Another technique was then brought in from the same NGO, i.e. an oven with adobe structure and an iron drum as chamber for food heating. This one did raise curiosity once the comuneros saw the team building it in a few hours and then roasting a full goat with just a few sticks of wood. It was agreed to organize workshops at several community places (social headquarters, mothers' centres, dairy, schools) in order to train interested groups from the three participating communities.

The workshops proved lively, and excellent communication was established through them. Requests for workshops were received from two additional communities for their schools. Illustrated booklets with detailed building instructions were prepared in versions which evolved along the process. While the initial participants were men, slowly the audiences became dominated by women and children. And also clear technical progress was achieved: from a complex "urban" oven to a "comunero" one that only required hammer and nail to build (Espinoza and Díaz, 1988).
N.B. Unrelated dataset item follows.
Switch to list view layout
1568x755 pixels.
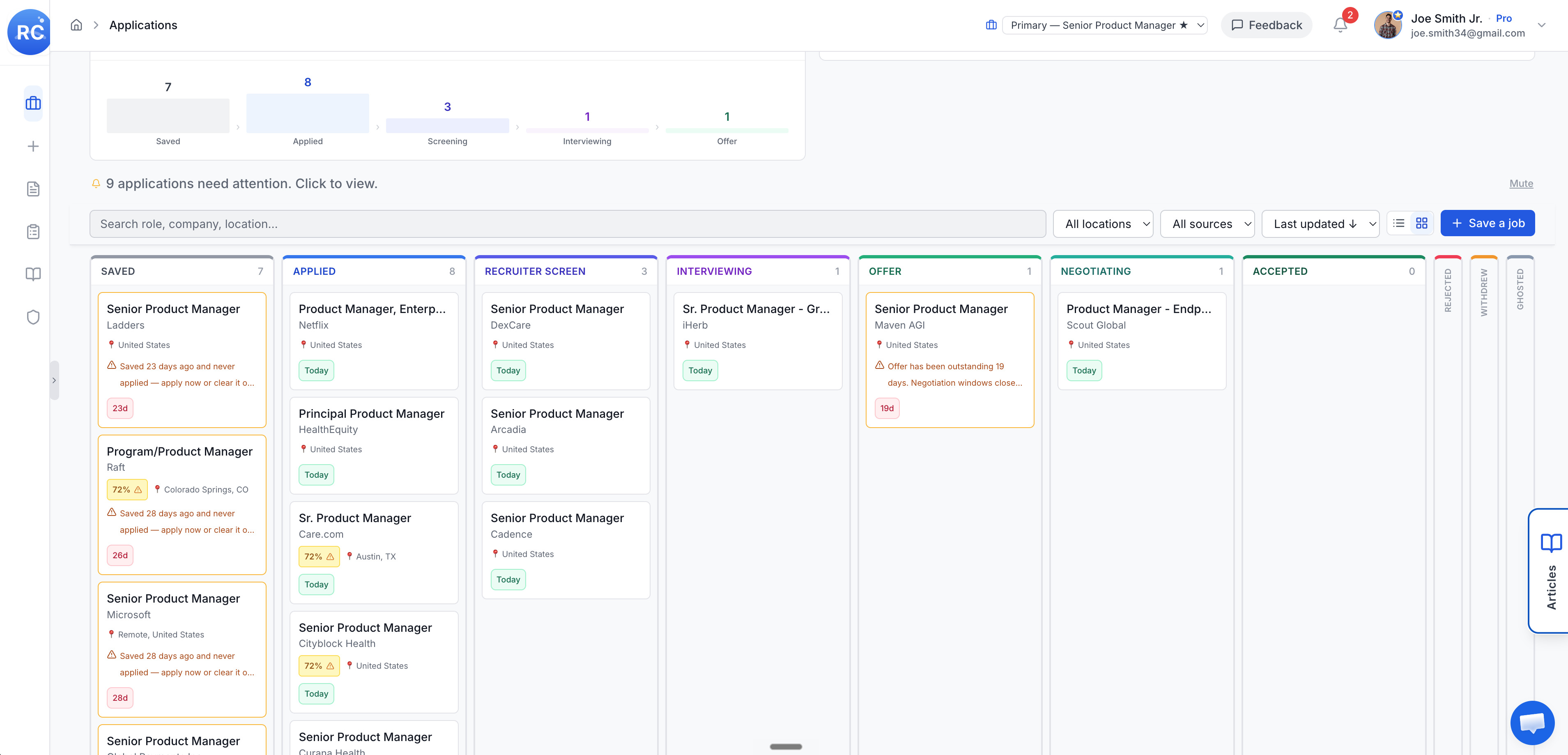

7. Animating in Cuz Cuz: Results on fuelwood equipment

The proof that communication, and thus animation, was effectively established was provided by the comuneros themselves in Cuz Cuz. At an evaluative discussion of the last demonstration of ovens, the community representatives requested that a next step be taken, with some characteristics which are now presented systematically in terms of our framework (Espinoza and Díaz, 1988):

Objectives: to reach the family level rather than the community one, by means of a mixed stove-oven with flexibility;

Technique; a spoken design which coincided to a great extent with one made by a peasant who worked jointly with an NGO in another region of the country;

Organization: two old men and two young ones from the community could set up a workshop and a bank of materials, and build the stove-ovens for whoever requested them in the community. It ought to be a business-like operation from which the participants should be able to make a living.

Something similar also started to occur in the community of Huentelauquén.

At this time, PRIEN received the communication, already mentioned, that there would be no additional financing for field work.